About this item
The executive Washington editor of The Wall Street Journal chronicles the astonishing rise, climax, and decline of one of the great political movements in American history - the forty-year reign of the conservative movement, from the election of Ronald Reagan to the Republican Party's takeover by Donald Trump.In 1980, President-Elect Ronald Reagan ushered in conservatism as the most powerful political force in America. For four decades, New Deal liberalism had been the country's dominant motif, creating such popular programs as Social Security and Medicare, but it had become creaky in the face of soaring inflation, high unemployment, and a growing sense that the United States was no longer the dominant force on the world stage.
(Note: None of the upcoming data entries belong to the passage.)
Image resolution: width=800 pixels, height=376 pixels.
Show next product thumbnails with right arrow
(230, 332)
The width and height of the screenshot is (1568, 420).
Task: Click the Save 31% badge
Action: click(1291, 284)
Reagan's efforts to reshape the government with tax cuts, deregulation, increased military spending, and a more conservative social policy faltered at first.
About the Author
Gerald F. Seib
Gerald F. Seib is the executive Washington editor of The Wall Street Journal, where he writes the weekly "Capital Journal" column. Previously the Washington bureau chief of the Journal, he reported on the Middle East for the Journal in the early 1980s, and covered the White House from 1987 through 1992. He has moderated three presidential debates, and interviewed every president since Ronald Reagan. He won the Merriman Smith Award for coverage of the presidency, the Aldo Beckman Award for coverage of the White House, and the Gerald R. Ford Foundation Prize. He was part of a team of reporters who won the Pulitzer Prize in the breaking news category for their coverage of 9/11. In 2005, he won the William Allen White Foundation national citation, and in 2009 the National Press Club's award for political analysis. He appears as an analyst on CNBC, Fox News, PBS's Washington Week, CBS's Face the Nation and NBC's Meet the Press. With CNN's John Harwood, he wrote Pennsylvania Avenue: Profiles in Backroom Power.